This article first appeared in the June 2018 edition of the Society's Hut News. It is part of a series about threatened species.


Brush-tailed Rock-wallaby Brush-tailed Rock-wallaby  (Peter Smith)
The small Brush‑tailed Rock-wallaby is characterised as much by its feet as its distinctive brushy tail.

he relatively short hind feet have much reduced claws but the soles of the feet are equipped with outstandingly large granulated pads. It is as if this wallaby is born wearing a pair of volley sandshoes, ready to scale the cliffs and steep rocky areas it inhabits.

This wallaby forms small colonies and typically shelters by day in overhangs on north facing cliffs and rocky slopes, moving out in the afternoon and evening to feed in nearby grassy areas. In the late 1800s it lived along the Nepean River.

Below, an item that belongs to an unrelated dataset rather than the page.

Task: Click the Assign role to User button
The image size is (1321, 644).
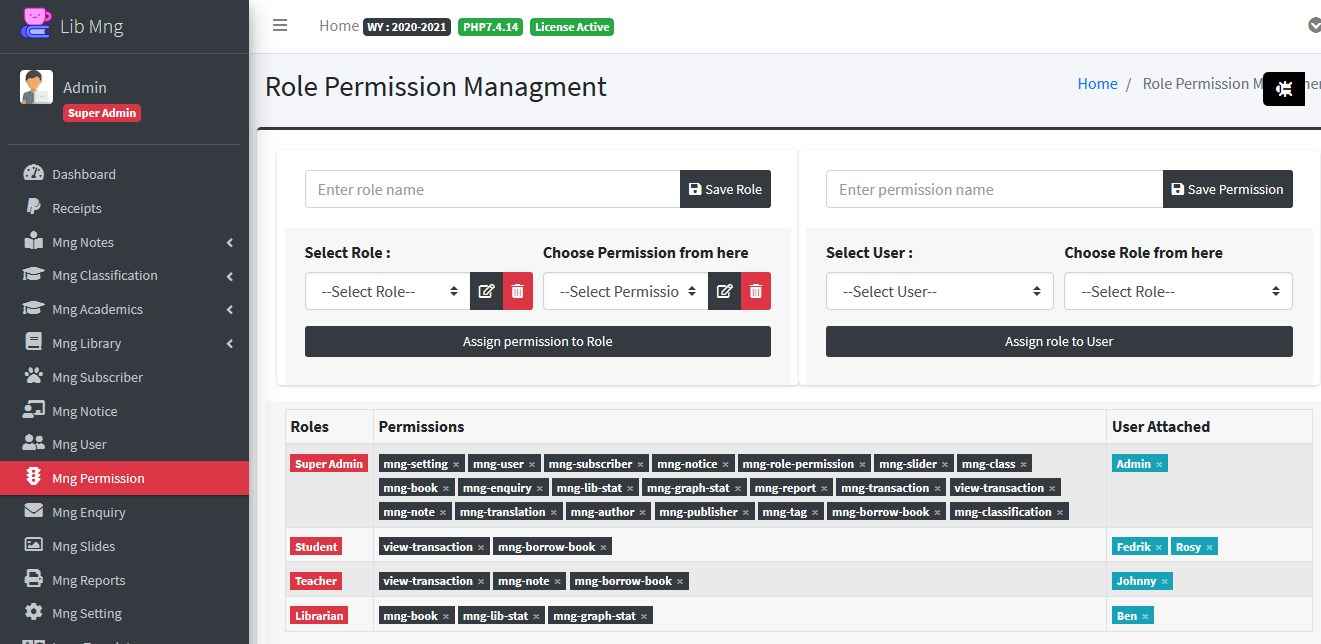Action: (x=1058, y=341)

At Jenolan Caves, Sid Bellingham, a local hunting guide, noted in 1899 that the Brush-tailed Rock-wallaby was “at one time plentiful”, “the Grand Arch and other outside caves were simply the camping place of rock wallabies” and “afforded good lively shooting”, but the species was declining by the late 1800s.

The Brush-tailed Rock-wallaby has suffered widespread population declines and extinctions and is now considered to be endangered in NSW and vulnerable at national level. In the WHA it is now a rare resident at the western edge of its current known range, it formerly extended into inland NSW. A stronghold for the species is northern Wollemi and Yengo NPs, where there is suitable habitat across the escarpment of the southern Hunter Valley.

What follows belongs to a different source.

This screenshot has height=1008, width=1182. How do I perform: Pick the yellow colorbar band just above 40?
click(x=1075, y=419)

Other recent locations in the WHA include north of Faulconbridge Point Lookout in Blue Mountains National Park, the Wollondilly River catchment in Nattai National Park and, as a result of careful management by the NSW National Parks and Wildlife Service, it still frequents the Jenolan area, including the main tourist precinct. Possibly it persists in Kanangra-Boyd National Park, where it was last sighted near Church Creek Caves in 1989.

In the early 1870s Brush-tailed Rock-wallabies were introduced to New Zealand from Australia and have since prospered, to the point of becoming a local pest. Recent molecular genetic studies indicate that these ‘Kiwi’ animals most likely originated from a population at Winmalee (probably from within what is now Blue Mountains NP).

Given the sorry state of the Brush-tailed Rock-wallaby around Winmalee today, the naturalised New Zealand population represents a potentially valuable conservation resource for Australia.